Let me tell you that even when "discrepancy formula" was in force, it was hardly applicable to our children. The scientific research and clinical practice have long ago proved that neither low nor high IQ scores may be used to exclude a child from consideration as LD; and the absence of a numeric discrepancy alone cannot be used as criterion for excluding or including a child into special education program. Thus, the IQ scores depressed by a disorder in basic psychological processing (this is the case of many of our children), cannot be used in any ability-achievement comparisons, because the same disorder in basic psychological processing that caused low achievement had also depressed the IQ score. But, again, the whole concept of "discrepancy" is not relevant now.

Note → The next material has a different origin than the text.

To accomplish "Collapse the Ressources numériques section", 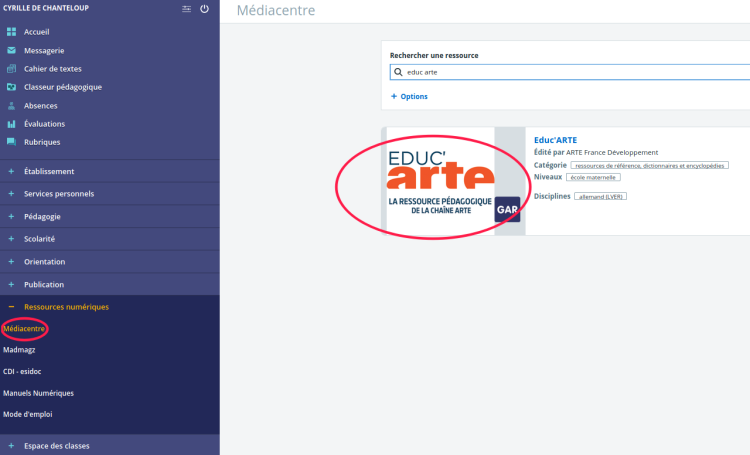I will click(66, 306).
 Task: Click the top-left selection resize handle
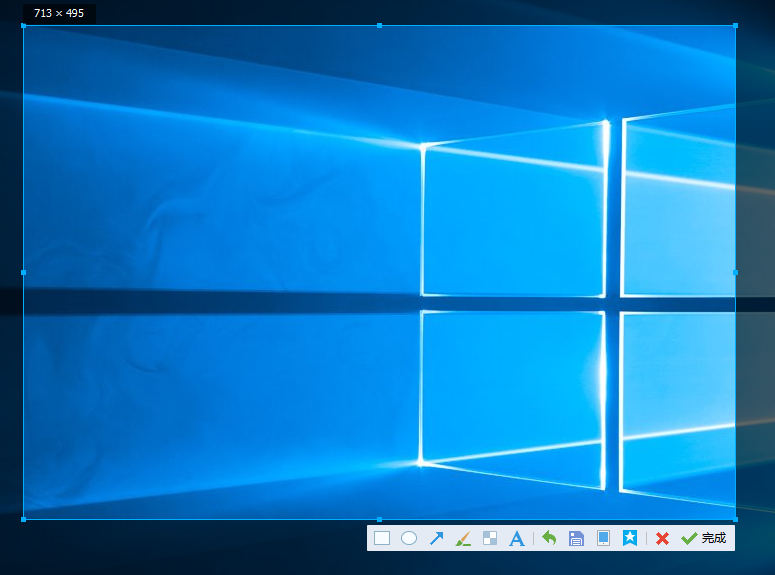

So, your arguments for Learning Disability determination (retention is a separate issue, that I am not discussing at the moment), should be based on the following basic premises:
1. Neurological weakness that has relevancy to educational setting, such as: fatigue during cognitive efforts, nervous tension, decreased memory and attention span (needs to be presented in a professional psychological report and/or your letter).
2. Deficiency of age-appropriate cognitive skills and processes and limited cognitive language, which result in poor response to instruction in a mainstream educational setting. This is your major argument and, again, it must be properly described and substantiated in a professional psychological report.
3. Prolonged history of deprivation, neglect, substandard education, and institutionalization that have exacerbated the above diagnosis. In reality, this is the true cause of many LD conditions cognitively and language-wise, but be careful with this statement: the new issue of IDEA still keeps the famous "socio-economic" definition as the basis for denying LD classification. From experience, I know that a lot depends on how it is formulated - indeed, "the one who masters the language, rules the Universe" - as one ancient Greek philosopher wisely observed.
The bottom line is this: many of our children need proper
educational classification, IEP, and supportive services or retention
together with remediation (retention alone may not work). All
children are entitled to an appropriate public education, which in the
case of many internationally adopted children includes a system of
intensive and extensive remediation. Any rejection of such remedial
system for them constitutes, in fact, the continuation of the same
educational deprivation and neglect that these children had been
exposed to for so long in their native countries.